Vous le disiez, la maison va se faire un nom dans le milieu en publiant les textes de personnalités reconnues comme Hocine Aït Ahmed, figure de la lutte de libération en Algérie, en devenant l’éditeur du nigérian Wole Soyinka, le premier prix Nobel de littérature africaine, en soutenant aussi activement les mouvements de décolonisation.  

Oui, y compris ceux qui sont en difficulté en 1974-75. C’est la question du Timor oriental qui les a beaucoup mobilisés à un moment, c’est le combat des sahraouis du Sahara occidental. Et puis à cette époque-là, Robert Ageneau et Denis Pryen et le groupe d’associations qui est autour d’eux, participent aussi de la réflexion sur que ce qu’il faut faire des Outre-mer français, les Antilles, la Guyane, la Réunion … Avec l’idée qu’il faut les conduire vers l’autonomie ou vers l’indépendance.

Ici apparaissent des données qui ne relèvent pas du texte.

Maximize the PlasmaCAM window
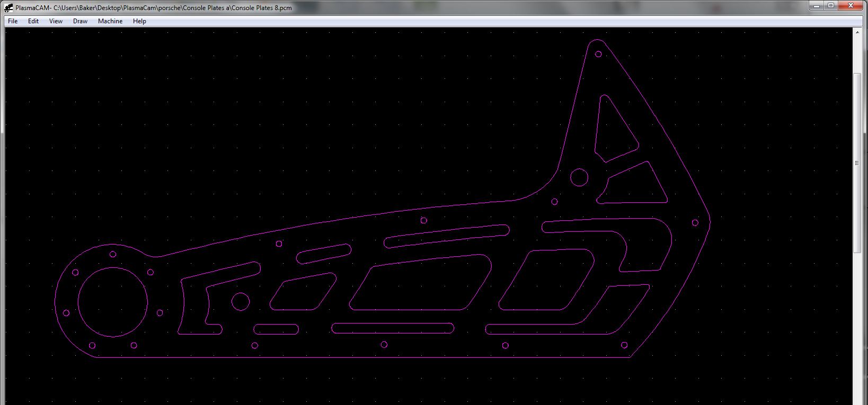 tap(831, 5)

Malgré le succès en 1980, c’est la rupture entre les deux fondateurs. Robert Ageneau claque la porte et part créer une autre maison d’édition,Karthala,qu’est-ce qui est à l’origine de cette rupture?  

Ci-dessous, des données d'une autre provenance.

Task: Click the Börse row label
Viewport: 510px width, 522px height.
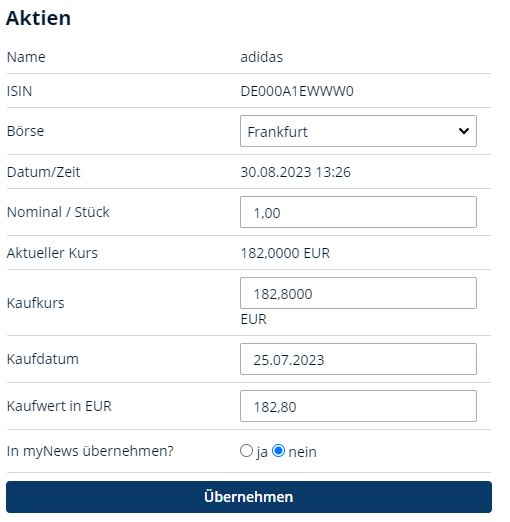Action: [25, 131]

D’abord, un pilotage à 2, c’est toujours un pilotage complexe. C’est très bien pour démarrer une entreprise, mais au bout d’un moment, il y a deux égos, il y a deux conceptions. Et donc c’est presque inévitable. La deuxième raison, c’est que Robert Ageneau a envie de continuer à faire vivre très attentivement l’édition, le faire peu à peu, pas à pas. Denis Pryen, lui, veut aller plus vite, il estime qu’il y a beaucoup de choses à publier. Et donc, c’est cette conception de la rapidité dans la fabrication des livres, du nombre de livres à fabriquer qui va pousser à la rupture. Mais c’est aussi deux conceptions de l’édition, mais deux conceptions complémentaires. La preuve, c’est qu’en 2022, il existe toujours 2 maisons d’édition, l’Harmattan, et Karthala, qui continuent à faire leur travail, notamment au bénéfice des pays du sud.

Si l’Harmattan n’existait pas, il faudrait l’inventer, écrivez-vous, en conclusion de ce livre. Grâce à lui, des milliers d’auteurs ont pu faire publier leur œuvre. C’est ça qui a véritablement fait le succès de l’Harmattan ? 

Oui, je pense que c’est l’une des raisons, à la fois les zones géographiques sur lesquelles beaucoup d’autres éditeurs hésitent à se lancer. Quand on publie de jeunes auteurs, on sait aussi que ça va être compliqué de les diffuser, qu’on va moins vendre. Donc, c’est une voie tracée pour développer les sciences humaines et sociales, la littérature et la critique littéraire d’auteurs qui, au départ, n’ont pas beaucoup de visibilité, notamment en France.

Il sera quand même reproché à l’Harmattan de mal rémunérer ces petits auteurs. Qu’est-ce que l’éditeur répond à cela ?  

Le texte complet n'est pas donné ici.